(AVAILABLE DATA):
◆ ◆ ◆ ◆ ◆ ◆ ◆

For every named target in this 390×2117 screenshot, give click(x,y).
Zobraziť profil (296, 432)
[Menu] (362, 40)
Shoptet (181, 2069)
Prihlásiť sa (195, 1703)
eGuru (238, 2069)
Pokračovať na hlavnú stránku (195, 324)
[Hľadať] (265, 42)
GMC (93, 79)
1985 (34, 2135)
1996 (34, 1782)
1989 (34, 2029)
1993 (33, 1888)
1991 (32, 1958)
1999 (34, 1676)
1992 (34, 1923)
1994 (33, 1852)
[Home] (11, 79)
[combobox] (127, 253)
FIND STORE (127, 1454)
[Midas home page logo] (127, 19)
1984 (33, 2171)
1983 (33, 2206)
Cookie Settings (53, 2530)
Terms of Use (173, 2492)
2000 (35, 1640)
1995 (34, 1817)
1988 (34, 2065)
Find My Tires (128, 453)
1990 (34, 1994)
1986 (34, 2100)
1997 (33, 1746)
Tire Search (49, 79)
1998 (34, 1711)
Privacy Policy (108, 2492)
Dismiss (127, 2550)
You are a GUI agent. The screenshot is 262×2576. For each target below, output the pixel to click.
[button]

◆ ◆ ◆ ◆ ◆ ◆ ◆

(EXERCISE INSTRUCTIONS): The answer is the number of lines in the preceding material that hold "screenshot"; write that number and nothing else.

(ANSWER BOX): 2